Describe the problem you are trying to solve by packaging your tool as a napari plugin in 1-2 sentences. I should be able to read this alone and communicate the value to someone else.

Why does this matter to biologists?

The ilastik plugin allows Biologists to perform semantic segmentation on their images. Having this available in a common framework with other tools enables complex analysis pipelines and interactive exploration.

Why does this matter to you and your professional goals and responsibilities?

Since napari is expected to be a widely adopted Python-based image viewer, we would like to be a part of a broader ecosystem.
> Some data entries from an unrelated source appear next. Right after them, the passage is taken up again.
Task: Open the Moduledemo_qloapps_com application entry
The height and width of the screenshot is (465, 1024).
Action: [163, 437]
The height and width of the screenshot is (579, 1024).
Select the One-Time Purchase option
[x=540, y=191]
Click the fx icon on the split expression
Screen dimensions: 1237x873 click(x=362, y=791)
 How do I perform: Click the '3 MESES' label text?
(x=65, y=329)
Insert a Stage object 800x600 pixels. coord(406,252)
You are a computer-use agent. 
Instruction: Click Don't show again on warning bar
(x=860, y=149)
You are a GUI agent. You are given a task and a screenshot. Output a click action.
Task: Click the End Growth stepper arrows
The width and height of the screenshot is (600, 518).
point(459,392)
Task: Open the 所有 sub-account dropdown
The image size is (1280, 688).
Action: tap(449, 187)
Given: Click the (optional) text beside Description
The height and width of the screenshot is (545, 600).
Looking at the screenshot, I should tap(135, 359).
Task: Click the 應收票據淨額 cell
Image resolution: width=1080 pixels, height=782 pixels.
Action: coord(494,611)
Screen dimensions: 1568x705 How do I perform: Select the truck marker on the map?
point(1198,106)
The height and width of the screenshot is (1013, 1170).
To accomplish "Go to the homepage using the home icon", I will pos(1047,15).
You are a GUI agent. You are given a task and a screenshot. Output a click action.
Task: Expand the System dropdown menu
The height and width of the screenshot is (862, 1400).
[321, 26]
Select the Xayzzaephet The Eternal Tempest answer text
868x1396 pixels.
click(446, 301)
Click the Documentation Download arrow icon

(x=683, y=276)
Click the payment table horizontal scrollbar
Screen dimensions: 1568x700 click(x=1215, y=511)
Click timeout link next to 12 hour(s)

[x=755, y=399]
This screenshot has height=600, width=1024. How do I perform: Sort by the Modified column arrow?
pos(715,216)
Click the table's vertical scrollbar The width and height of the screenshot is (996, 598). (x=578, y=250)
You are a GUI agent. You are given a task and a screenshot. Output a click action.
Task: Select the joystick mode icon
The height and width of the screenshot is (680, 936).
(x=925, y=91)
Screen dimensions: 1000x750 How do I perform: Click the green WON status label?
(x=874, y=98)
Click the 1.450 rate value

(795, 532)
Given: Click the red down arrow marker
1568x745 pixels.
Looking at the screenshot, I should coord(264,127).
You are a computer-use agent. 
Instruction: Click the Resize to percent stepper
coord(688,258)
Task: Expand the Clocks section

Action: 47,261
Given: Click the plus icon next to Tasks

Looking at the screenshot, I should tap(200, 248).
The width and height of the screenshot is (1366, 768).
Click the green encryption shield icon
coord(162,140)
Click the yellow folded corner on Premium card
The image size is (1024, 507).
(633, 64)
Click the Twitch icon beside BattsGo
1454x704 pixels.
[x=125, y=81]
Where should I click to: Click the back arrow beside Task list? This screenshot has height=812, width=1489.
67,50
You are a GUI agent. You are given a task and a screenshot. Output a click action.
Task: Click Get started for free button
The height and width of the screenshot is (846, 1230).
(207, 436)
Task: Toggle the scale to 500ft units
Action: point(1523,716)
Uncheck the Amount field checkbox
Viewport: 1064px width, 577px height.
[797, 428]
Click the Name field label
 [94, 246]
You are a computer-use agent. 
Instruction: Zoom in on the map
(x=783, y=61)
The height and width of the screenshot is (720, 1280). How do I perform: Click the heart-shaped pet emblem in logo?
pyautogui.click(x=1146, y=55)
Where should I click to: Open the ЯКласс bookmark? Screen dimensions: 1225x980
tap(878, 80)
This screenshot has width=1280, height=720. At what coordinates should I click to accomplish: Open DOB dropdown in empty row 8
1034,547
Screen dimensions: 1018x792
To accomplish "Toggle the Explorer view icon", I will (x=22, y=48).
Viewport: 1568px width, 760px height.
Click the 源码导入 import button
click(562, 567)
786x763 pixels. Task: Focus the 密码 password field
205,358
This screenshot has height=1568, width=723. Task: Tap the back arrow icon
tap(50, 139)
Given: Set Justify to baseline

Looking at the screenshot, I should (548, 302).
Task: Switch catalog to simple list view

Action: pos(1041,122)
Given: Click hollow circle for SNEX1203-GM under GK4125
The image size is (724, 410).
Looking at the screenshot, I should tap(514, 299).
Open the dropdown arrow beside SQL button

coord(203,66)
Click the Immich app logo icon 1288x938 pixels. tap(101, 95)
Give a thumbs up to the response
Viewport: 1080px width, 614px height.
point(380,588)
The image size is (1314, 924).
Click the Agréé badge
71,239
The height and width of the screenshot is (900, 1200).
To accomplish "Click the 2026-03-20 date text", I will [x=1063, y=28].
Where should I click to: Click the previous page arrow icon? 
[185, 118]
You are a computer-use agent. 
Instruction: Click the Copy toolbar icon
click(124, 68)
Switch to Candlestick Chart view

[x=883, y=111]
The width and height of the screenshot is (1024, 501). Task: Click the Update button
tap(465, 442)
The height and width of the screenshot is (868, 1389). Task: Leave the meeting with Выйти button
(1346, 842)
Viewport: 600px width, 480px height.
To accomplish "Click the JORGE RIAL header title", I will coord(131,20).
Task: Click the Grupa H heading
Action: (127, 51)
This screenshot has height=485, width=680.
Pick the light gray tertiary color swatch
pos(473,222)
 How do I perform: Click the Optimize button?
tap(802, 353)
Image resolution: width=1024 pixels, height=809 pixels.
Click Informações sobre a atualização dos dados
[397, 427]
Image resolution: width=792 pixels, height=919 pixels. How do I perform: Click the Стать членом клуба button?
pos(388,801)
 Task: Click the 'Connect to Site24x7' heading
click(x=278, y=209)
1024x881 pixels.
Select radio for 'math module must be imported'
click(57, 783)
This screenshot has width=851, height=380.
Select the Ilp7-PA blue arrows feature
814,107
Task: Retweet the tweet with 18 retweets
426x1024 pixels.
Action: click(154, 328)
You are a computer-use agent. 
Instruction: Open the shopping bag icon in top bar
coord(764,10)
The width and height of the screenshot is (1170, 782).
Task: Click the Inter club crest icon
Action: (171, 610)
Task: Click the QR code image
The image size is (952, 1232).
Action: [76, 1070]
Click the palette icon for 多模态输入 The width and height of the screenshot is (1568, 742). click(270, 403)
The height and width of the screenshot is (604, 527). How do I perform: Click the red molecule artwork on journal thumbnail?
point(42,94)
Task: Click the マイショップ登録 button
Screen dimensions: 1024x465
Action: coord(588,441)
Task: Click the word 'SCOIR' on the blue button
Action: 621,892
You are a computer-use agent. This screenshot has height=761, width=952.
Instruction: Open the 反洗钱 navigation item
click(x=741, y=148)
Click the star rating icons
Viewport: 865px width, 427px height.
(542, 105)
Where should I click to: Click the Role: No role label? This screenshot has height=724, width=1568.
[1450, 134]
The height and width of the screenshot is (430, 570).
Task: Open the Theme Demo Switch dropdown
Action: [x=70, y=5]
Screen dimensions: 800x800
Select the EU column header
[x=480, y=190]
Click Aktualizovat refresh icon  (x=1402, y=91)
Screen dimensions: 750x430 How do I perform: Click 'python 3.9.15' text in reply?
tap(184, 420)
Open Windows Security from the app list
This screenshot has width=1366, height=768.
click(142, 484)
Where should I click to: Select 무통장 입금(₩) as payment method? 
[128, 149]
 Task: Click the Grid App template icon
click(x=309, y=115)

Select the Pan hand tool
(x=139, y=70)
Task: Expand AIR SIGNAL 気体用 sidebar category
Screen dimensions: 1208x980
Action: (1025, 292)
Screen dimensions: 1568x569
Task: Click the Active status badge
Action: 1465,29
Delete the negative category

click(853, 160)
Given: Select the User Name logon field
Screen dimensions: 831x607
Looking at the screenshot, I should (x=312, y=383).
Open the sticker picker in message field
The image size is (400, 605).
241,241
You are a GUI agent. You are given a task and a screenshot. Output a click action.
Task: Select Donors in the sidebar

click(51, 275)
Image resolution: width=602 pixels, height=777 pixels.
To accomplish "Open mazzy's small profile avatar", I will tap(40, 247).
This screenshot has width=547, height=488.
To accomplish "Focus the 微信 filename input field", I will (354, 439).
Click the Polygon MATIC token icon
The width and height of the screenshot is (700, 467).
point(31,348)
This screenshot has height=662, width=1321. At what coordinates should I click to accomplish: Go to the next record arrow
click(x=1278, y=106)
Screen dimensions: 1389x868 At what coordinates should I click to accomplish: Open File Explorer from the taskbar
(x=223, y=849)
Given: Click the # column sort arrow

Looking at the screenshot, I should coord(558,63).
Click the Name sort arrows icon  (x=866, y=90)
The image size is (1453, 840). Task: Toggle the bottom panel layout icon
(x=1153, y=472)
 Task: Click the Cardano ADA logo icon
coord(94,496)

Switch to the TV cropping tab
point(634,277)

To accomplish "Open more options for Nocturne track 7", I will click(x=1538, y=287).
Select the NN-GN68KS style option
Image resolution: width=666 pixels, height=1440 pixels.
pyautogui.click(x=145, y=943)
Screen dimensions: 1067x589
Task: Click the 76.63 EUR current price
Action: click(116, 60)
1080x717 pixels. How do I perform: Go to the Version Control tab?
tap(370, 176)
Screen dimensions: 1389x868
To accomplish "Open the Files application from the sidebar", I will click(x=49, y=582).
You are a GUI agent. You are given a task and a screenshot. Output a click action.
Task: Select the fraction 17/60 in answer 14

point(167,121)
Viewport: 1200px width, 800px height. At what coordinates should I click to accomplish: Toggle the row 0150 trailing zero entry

Moreover, using napari could lower the maintenance efforts of maintaining an image viewer component for the ilastik development team.

Goals

What would you like to accomplish during the Alfa Cohort collaboration?

  1. Offer “bread and butter” classic Ilastik pixel-based classifier application as a napari plugin
  2. Evaluate napari’s opportunity to support other tools that the Ilastik group is developing

Non-goals

Are there any possible goals that are explicitly out of scope for the Alfa Cohort?

  1. Do not want to replace support for “classic” Ilastik

Scope

Key Flows

Show what the end-to-end experience will be for biologists.

A biologist will be able to

  1. Load data
  2. Select filters to compute and use as features
  3. Interactively label
  4. Evaluate results
  5. Predict everything
  6. Export
  7. Save project to be used in batch mode

Plan

Milestones

Status: To Do 📝, In Progress 🏗, In Review 🔎, Done ✅

Target Date Milestone Description Status
2021-02-24 Fixed Pipeline The plugin works with the predefined set of features. There is no interactive labelling yet: as a temporary solution, labels should be loaded from an external file. 📝
2021-03-17 Interaction Dataset can be labelled interactively. 📝
2021-04-07 Filters Filters are selectable. 📝
2021-04-28 Batch and Demo Images can be processed in a batch mode. Present the final plugin. 📝